It would solve low yields problems.
Mercury_01
Oct 19, 2010

Rank: 4.8 / 5 (5)
One day we'll be able to manipulate atoms of every variety into any configuration imaginable. We'll input a design file, and out of a machine will come a perfectly manufactured unit. Anyone remember the alien technology from SG1?
Quantum_Conundrum
Oct 19, 2010

Rank: 5 / 5 (1)
One day we'll be able to manipulate atoms of every variety into any configuration imaginable. We'll input a design file, and out of a machine will come a perfectly manufactured unit. Anyone remember the alien technology from SG1?


eh? I'm pretty sure that was in Star Trek 3 decades before SG-1.

I did the math a minute ago, and this would cost $2 trillion-billion per cubic centimeter.
nanotech_republika_pl
Oct 19, 2010

Rank: 5 / 5 (3)
If I remember well, back in 90s, Zyvex was the first company that had a goal of using molecular nanotechnology to build things one atom at a time. I think this is simply just another example of pushing the nanotech frontier by this company. Company worth watching.
Husky
Oct 19, 2010

Rank: 5 / 5 (2)
Iwould love to see them use this to stitch together carbon nanotubes, buckyballs and/or graphene sheets, graphene coated with hydrogen is called graphane and hydrogenated buckyball a fuzzyball, so, selective removal and exposure to carbon plasma arc would allow to grow arbitrary carbon strucures, instead of a precise, but slow and tedious/expensive STM mechanical removal i would think of borrowing methods used in electron/ion beam lithography or laser
gmurphy
Oct 19, 2010

Rank: 4 / 5 (1)
I share the optimism and pesimism of the preceding posts, the scaling factor is the real issue, even a grain of sand will contain many millions of atoms.
trekgeek1
Oct 19, 2010

Rank: not rated yet
One day we'll be able to manipulate atoms of every variety into any configuration imaginable. We'll input a design file, and out of a machine will come a perfectly manufactured unit. Anyone remember the alien technology from SG1?


eh? I'm pretty sure that was in Star Trek 3 decades before SG-1.

I did the math a minute ago, and this would cost $2 trillion-billion per cubic centimeter.


I think you're off by a factor of 1000. 1 cubic centimeter is 10^12 cubic micrometers. 2000 dollars multiplied by 10^12 is 2x10^15 which I believe is 2 million-billion, or 2 quadrillion dollars. Still very high, but perhaps the volume was misquoted or that is the cost today, and it will exponentially drop over the next 7 years.
EvgenijM
Oct 20, 2010

Rank: not rated yet
I did the math a minute ago, and this would cost $2 trillion-billion per cubic centimeter.

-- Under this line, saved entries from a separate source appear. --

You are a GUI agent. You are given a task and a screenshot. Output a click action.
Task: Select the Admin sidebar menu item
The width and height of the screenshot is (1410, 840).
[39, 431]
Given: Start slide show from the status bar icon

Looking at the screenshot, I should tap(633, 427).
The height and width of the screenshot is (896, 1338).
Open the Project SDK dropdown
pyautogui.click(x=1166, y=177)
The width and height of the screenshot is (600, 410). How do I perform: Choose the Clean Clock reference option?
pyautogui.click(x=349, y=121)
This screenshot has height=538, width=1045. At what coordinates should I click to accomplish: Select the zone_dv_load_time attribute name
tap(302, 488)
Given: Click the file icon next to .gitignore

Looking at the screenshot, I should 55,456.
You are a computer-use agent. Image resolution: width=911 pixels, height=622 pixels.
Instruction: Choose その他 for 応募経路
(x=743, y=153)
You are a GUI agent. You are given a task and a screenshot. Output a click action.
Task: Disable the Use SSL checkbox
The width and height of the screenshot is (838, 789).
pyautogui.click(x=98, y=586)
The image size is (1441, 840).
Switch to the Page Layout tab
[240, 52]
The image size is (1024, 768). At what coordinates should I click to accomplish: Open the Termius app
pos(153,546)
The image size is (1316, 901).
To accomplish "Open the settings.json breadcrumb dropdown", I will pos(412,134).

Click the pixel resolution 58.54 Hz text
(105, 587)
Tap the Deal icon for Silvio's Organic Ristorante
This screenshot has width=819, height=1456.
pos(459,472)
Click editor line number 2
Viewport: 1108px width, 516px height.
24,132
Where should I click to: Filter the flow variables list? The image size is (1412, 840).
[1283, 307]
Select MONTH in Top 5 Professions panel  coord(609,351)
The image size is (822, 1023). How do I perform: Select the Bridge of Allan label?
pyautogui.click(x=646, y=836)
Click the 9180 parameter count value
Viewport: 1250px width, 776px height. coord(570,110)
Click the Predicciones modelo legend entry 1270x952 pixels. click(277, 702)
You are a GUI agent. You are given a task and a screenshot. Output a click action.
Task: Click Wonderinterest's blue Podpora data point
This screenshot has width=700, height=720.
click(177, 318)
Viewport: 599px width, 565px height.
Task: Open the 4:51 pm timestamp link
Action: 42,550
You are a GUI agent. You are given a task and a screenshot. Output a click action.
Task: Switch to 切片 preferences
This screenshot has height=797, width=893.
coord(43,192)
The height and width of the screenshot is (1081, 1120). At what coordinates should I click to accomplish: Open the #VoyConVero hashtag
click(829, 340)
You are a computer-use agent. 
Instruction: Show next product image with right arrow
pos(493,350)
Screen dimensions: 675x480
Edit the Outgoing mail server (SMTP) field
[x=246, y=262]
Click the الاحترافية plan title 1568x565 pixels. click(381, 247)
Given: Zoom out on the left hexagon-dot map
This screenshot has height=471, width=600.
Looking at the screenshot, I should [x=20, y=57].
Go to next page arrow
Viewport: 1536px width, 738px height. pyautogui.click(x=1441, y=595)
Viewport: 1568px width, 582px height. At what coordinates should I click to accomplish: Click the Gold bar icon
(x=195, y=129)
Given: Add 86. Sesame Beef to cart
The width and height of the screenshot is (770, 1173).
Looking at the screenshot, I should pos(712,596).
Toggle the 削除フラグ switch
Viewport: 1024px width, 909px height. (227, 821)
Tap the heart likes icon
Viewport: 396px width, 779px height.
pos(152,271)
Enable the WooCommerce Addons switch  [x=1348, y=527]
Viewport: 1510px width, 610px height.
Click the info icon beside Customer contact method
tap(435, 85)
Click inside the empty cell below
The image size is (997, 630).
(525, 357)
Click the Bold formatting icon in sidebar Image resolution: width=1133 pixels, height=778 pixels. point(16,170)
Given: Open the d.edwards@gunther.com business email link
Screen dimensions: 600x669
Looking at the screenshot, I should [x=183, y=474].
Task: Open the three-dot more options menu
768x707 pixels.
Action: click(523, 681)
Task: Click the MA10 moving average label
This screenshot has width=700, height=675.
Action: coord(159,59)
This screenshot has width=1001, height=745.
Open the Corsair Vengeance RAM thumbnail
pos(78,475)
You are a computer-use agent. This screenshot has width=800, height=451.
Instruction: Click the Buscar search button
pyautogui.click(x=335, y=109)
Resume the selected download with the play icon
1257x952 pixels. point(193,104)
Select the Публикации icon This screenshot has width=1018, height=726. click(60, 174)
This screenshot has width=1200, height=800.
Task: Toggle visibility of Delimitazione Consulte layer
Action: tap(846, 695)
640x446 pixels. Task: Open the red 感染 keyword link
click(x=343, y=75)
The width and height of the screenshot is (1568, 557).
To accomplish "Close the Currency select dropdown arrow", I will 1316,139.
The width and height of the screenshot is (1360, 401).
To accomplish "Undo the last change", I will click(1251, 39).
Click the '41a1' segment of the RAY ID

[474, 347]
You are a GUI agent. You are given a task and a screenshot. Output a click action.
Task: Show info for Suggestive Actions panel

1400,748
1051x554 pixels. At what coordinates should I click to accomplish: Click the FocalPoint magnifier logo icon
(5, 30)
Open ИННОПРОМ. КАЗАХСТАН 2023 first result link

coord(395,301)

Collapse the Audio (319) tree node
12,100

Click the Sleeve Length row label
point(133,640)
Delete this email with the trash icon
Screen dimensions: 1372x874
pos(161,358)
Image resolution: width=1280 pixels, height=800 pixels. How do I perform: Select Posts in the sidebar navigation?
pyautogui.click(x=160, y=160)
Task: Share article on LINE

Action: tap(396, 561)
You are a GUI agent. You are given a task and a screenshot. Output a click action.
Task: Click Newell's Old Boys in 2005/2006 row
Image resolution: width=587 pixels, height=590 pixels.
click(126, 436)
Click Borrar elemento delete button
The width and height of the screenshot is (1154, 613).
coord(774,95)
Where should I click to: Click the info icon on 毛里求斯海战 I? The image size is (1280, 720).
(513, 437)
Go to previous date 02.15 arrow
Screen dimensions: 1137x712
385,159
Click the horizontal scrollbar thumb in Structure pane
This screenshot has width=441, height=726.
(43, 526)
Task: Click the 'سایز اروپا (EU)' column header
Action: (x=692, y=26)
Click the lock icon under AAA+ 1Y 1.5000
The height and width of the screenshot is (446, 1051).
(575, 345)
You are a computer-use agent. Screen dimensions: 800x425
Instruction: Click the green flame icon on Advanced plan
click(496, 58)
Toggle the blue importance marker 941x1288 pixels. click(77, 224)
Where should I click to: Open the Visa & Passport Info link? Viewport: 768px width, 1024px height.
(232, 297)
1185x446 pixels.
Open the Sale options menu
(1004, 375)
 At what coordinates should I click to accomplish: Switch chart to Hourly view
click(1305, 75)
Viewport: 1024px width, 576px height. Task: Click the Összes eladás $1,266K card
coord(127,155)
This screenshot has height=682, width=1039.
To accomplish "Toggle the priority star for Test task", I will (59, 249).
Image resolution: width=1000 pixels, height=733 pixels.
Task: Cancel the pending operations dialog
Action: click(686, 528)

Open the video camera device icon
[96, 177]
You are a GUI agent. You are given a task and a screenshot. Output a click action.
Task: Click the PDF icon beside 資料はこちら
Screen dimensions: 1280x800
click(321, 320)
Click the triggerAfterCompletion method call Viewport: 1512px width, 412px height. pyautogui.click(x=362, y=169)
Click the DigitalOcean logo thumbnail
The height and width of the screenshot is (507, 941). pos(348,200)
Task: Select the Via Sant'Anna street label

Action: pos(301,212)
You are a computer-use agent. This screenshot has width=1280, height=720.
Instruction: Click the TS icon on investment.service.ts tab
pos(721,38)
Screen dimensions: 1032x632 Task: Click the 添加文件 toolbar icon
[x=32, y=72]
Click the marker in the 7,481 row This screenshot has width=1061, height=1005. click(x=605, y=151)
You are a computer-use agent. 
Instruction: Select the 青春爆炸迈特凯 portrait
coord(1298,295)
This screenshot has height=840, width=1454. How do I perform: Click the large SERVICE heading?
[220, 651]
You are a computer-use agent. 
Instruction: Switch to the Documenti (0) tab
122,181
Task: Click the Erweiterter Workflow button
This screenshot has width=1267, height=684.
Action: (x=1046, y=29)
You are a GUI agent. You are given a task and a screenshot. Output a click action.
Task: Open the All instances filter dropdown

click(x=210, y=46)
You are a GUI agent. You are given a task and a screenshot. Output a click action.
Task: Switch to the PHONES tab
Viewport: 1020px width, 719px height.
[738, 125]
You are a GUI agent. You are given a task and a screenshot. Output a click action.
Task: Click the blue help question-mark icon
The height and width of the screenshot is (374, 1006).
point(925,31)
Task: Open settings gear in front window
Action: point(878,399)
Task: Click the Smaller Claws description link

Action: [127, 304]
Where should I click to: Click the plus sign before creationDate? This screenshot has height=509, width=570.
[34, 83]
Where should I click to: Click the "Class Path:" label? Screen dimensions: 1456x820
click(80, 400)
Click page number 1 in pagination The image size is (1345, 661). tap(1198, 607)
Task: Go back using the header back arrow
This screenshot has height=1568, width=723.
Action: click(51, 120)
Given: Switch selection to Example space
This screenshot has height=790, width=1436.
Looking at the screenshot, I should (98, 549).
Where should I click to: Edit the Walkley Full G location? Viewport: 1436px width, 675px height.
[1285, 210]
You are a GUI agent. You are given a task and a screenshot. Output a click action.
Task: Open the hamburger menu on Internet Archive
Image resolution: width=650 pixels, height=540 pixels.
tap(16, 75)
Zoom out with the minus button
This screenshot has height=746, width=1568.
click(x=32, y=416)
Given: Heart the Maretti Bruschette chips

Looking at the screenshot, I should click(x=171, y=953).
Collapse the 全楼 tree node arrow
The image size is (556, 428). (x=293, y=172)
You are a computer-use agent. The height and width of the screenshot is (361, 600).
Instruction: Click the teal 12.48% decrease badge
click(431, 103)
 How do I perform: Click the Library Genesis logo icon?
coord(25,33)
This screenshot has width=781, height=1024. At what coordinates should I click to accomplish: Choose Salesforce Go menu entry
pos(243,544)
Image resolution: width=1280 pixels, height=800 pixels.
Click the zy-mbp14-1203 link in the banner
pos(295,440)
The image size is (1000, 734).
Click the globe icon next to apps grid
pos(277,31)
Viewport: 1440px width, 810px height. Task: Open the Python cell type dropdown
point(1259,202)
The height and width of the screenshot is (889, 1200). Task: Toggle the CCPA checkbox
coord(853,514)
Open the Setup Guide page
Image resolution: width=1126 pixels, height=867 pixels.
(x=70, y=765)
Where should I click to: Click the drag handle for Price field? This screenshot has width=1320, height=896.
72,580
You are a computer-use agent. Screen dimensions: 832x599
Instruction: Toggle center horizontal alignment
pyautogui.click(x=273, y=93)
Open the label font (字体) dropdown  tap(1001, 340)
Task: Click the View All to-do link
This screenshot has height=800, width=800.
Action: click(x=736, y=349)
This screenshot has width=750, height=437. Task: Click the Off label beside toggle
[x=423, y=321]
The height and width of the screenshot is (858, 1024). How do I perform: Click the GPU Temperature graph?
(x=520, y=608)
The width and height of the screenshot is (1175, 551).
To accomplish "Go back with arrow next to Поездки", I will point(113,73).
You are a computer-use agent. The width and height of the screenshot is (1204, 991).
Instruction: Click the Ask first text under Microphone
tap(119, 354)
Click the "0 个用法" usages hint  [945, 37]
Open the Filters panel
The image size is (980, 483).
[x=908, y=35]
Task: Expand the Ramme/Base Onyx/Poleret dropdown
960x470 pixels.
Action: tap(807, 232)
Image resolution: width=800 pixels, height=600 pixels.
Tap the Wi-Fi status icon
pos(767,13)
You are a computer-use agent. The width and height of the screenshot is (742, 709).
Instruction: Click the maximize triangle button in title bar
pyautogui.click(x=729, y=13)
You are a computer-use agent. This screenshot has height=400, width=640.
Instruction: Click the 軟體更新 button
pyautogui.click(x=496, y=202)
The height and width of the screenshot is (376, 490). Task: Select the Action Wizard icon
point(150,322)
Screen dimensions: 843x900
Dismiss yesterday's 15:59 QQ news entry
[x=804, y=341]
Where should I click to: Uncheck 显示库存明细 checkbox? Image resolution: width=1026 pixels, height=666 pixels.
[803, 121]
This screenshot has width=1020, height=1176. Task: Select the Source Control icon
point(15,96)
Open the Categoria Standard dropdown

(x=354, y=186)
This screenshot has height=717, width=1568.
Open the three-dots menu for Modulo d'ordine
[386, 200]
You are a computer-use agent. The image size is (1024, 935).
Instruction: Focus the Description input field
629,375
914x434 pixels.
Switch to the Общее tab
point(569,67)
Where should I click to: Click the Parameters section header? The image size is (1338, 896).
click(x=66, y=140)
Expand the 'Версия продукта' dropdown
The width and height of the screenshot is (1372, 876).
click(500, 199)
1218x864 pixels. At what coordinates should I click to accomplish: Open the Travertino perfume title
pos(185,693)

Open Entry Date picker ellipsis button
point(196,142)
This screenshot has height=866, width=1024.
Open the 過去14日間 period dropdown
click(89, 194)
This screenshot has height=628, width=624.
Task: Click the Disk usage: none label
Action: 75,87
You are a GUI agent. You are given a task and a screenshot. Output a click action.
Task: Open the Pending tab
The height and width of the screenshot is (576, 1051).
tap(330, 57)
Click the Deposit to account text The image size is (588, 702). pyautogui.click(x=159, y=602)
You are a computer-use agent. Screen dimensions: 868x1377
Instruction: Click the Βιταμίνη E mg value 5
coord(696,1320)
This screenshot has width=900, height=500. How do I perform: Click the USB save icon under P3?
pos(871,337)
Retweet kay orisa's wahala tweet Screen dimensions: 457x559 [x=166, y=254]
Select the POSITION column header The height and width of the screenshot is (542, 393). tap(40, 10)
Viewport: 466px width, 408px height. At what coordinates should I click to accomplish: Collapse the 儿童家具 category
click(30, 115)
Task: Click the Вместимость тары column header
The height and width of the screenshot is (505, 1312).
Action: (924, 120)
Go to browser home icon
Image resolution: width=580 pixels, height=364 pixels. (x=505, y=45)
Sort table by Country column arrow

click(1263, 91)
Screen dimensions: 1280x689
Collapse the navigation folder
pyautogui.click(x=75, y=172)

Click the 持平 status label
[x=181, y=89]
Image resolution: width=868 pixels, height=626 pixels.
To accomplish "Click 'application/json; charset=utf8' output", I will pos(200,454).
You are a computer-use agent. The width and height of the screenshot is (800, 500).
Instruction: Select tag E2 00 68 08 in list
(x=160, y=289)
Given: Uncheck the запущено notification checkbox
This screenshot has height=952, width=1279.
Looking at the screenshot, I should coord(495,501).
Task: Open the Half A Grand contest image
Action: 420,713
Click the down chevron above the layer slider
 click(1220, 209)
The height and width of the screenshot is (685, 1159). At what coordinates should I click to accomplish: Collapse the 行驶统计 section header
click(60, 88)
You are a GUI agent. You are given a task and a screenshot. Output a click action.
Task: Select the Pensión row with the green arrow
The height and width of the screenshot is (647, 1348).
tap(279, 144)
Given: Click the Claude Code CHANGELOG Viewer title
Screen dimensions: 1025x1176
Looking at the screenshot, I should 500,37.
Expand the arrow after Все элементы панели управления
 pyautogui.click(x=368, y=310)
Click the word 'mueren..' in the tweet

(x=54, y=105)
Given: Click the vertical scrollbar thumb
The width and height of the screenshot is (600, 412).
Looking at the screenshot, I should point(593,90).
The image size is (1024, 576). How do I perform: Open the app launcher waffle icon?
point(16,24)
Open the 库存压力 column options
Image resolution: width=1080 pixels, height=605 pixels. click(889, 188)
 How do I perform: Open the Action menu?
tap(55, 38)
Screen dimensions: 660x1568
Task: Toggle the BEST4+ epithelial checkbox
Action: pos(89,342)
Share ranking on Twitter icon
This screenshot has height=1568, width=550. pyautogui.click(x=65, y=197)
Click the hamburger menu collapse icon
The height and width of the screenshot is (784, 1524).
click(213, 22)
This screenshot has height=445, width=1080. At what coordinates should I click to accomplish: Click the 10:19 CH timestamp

There is no need to manufacture the whole thing with this technology on macro scale - it should only be applied where atomic precision is critically important.
Olivia
Oct 25, 2010

Rank: not rated yet
This means teleportation dude.
AgentG
Oct 25, 2010

Rank: not rated yet
I share the optimism and pesimism of the preceding posts, the scaling factor is the real issue, even a grain of sand will contain many millions of atoms.


Estimating a Si-O bond at 180 pm, a 1mm grain of sand will have on the order of 10e27 atoms, or 10e21 million atoms. This shows how inadequately 'million' and 'billion' convey dimensions at the atomic scale.
Mercury_01
Nov 25, 2010

Rank: not rated yet
One day we'll be able to pick up a replicator from wal mart for 39.99 on black friday. its only a matter of time.